* Start EXCERPTED TEXT *
The regions of the base 22 described above are defined by a wall structure indicated generally by the numeral 50. The wall structure 50 includes a rectangular wall 52 that surrounds the outlet opening 26 and evaporator pan 28. Rectangular wall 60 has an opening adjacent one corner for the spillway 36. A dividing wall 54 divides the area defined by the rectangular wall 52 into two regions and separates the evaporator pan 28 from the outlet opening 26. A generally u-shaped wall 56 substantially surrounds the inlet opening 24. The u-shaped wall 56 includes ends 58 that flare outwardly and extend generally toward the rectangular wall 60. There is a small gap 39 between the ends 58 of the U-shaped wall 56 and the rectangular wall 60. These gaps are to accommodate refrigerant lines extending to and from the evaporator 102 and electrical conductors for fans, heaters, etc. Wall 60 extends along the front and right sides of the condenser pan 30. Wall 60 is approximately half as high as walls 52, 54 and 56. The retaining wall 32, which divides the condenser pan 30, is approximately two-thirds the height the wall 60. Thus, when the water trap 34 is full, water will flow over the retaining wall 32 into the condensing pool.
In the preferred embodiment of the invention, the base 22 is made of two layers of sheet material, such as an ABS plastic. The top layer 23 is molded to create the evaporator pan 28, condenser pan 30, compressor mounting surface 38, inlet opening 24, outlet opening 26, and walls 56, 58, 60. The bottom layer 25 is preferably formed from a sheet material. The layers 23 and 25 are laminated together to form an insulating air space 27 between the layers 23 and 25, which may be filled with an insulating material such as foam. Alternatively, the top layer 23 and bottom layer 25 can be integrally formed during the molding process by blow molding the base 22.
The cover 70 is shown in FIGS. 4 & 11. The cover 70 includes an inner molded shell 71 and an outer molded shell 73 forming an air space 75 therebetween. The inner and outer shells 71, 73 can be molded independently of one another, or alternatively can be formed by blow molding the cover 70. The cover 70 includes a relatively large rear portion 72, a relatively small front portion 74 and an intermediate portion 76 connecting the rear portion 72 and front portion 74. A shoulder 78 is formed near the lower edge of the cover 70. The shoulder 78 extends around the entire cover 70. The shoulder 78 forms a seal 84 with the upper edge of walls 52 and 56 of the wall structure 50. A gasket or seal is preferably applied to the shoulder 78 so that an airtight seal is formed between the walls 52, 56 and cover 70. The cover 70 includes openings which align with the previously mentioned gaps in the wall structure 50 to facilitate the routing of refrigerant lines. An insulating material 80, such as foam, is blown into the air space 75 between the inner and outer shells 71, 73 to minimize heat loss and heat gain through the cover 70.
* End EXCERPTED TEXT *
WHAT YOU NEED TO DO
[a] According to the patent excerpt, how high is wall 60 compared with walls 52, 54 and 56?
[b] List every portion of the cover 70 that the patent excerpt names, with its reference number.
[c] Reproduce the stretch of the patent excerpt from "In the preferred" through "the base 22.", word for word.
* Start INFORMATION SUPPLIED *
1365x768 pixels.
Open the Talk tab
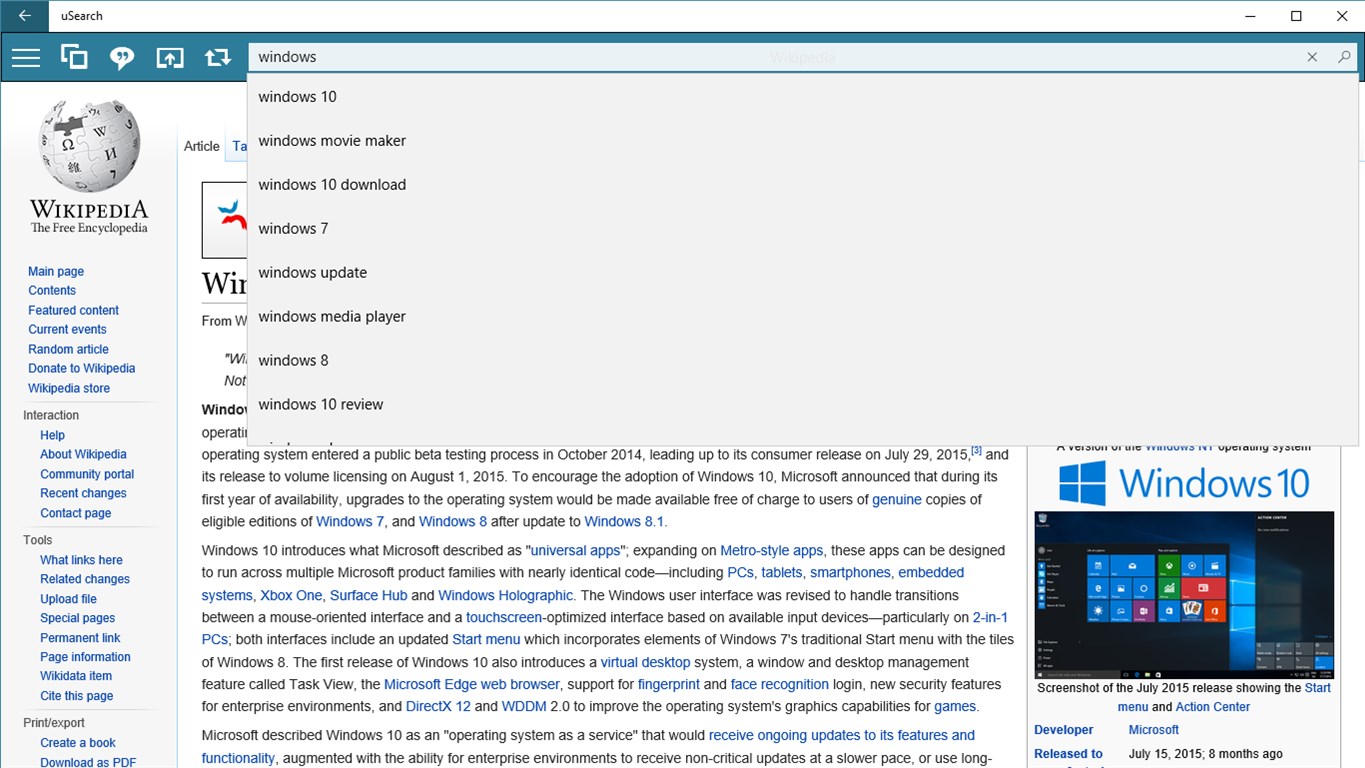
* End INFORMATION SUPPLIED *
TASK-BY-TASK ANSWERS
[a] Wall 60 is approximately half as high as walls 52, 54 and 56.

[b]
- Rear portion 72 (relatively large)
- Front portion 74 (relatively small)
- Intermediate portion 76 (connecting the rear portion 72 and front portion 74)

[c]
In the preferred embodiment of the invention, the base 22 is made of two layers of sheet material, such as an ABS plastic. The top layer 23 is molded to create the evaporator pan 28, condenser pan 30, compressor mounting surface 38, inlet opening 24, outlet opening 26, and walls 56, 58, 60. The bottom layer 25 is preferably formed from a sheet material. The layers 23 and 25 are laminated together to form an insulating air space 27 between the layers 23 and 25, which may be filled with an insulating material such as foam. Alternatively, the top layer 23 and bottom layer 25 can be integrally formed during the molding process by blow molding the base 22.